By Alex C
Computer Warehouse Group Plc (CWG), a Nigerian technology company, is set to refocus its business portfolio toward cloud computing from hardware and software.
Mr. Austin Okere, Chief Executive Officer/Managing Director, CWG, said that the company’s goal is to become the biggest cloud-computing provider in Africa by 2015.
“In twelve to eighteen months time, we will approach the market again. By that time, we would have crystallized our transformation process. Our role is to be a trailblazer; to go to the exchange and show to people the value of going to the exchange. CWG plans to sell shares on the United States exchange Nasdaq in the longer term” Okere said.
Interestingly, the Nigerian Stock Exchange is seeking attain a $1 trillion market capitalization by 2016 by encouraging more technology and telecommunications companies to go public. The exchange is working to make it easier for companies in various sectors of the economy to list.
CWG closed on the floors of the NSE at 5.48 shares and traded 1, 437 volumes of shares as at Monday 19th May 2014. Market capitalisation stood at N13,836.04 million.
Large organisations are increasingly turning to the cloud as a cost-effective method of running resource-intensive applications. Cloud computing is empowering people to work from any location via their mobile device. This is because files, documents, software and locations are available online, with no physical tie to the system being used.
While businesses able to source Information Technology (IT) services on-demand according to need, there is less of a requirement for capital expenditure. Cloud vendors are responsible for managing the majority of servers and connections, and for ensuring the security of IT hardware – whereas cloud subscribers are merely consumers.
With this development, there is no longer any need to pay for services they do not require as businesses sign up for specific IT functions they require.
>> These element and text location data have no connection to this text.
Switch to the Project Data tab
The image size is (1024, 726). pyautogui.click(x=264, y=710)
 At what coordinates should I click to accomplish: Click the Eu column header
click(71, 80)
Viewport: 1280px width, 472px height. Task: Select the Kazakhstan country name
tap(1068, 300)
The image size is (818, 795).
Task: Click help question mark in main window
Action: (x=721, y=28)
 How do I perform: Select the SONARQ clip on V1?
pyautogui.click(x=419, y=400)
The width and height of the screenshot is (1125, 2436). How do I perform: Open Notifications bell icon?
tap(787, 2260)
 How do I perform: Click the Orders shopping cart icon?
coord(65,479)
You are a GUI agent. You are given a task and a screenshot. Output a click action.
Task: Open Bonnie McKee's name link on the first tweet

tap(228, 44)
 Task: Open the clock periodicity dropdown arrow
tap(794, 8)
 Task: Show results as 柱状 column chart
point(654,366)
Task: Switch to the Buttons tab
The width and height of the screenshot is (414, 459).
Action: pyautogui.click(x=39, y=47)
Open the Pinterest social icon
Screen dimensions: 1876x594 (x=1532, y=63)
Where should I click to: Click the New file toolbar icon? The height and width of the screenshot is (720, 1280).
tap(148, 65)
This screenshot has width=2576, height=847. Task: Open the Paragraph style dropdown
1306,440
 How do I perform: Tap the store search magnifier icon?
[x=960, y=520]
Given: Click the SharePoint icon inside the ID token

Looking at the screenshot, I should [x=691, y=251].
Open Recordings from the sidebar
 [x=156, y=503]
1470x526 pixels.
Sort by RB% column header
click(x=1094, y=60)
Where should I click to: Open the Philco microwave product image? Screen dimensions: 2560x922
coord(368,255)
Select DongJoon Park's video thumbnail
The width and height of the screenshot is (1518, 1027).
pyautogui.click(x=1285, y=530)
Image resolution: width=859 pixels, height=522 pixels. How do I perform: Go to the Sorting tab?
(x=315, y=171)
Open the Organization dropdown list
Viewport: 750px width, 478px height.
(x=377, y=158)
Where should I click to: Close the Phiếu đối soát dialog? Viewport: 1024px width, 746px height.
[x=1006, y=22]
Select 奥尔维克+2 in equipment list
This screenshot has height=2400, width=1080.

Cloud computing providers’ reputations are built on providing secure, constantly available services to their customers.
As such, they invest significant amounts of money securing their servers, data centres and connections, which has a positive knock-on effect to other users. Individual companies may not be able to spend thousands of pounds on IT security, but as a cloud user, they benefit from economies of scale.
Cloud services enabling employees to work from almost any location, an on-premise IT disaster will not have the severity of implications it could otherwise. Many employees are able to carry on working from another location, given that they can access the tools and solutions they need over the internet.
CWG still gets 53 percent of its revenue from hardware and almost a third from software. The company provides IT services and computer networking solutions to businesses.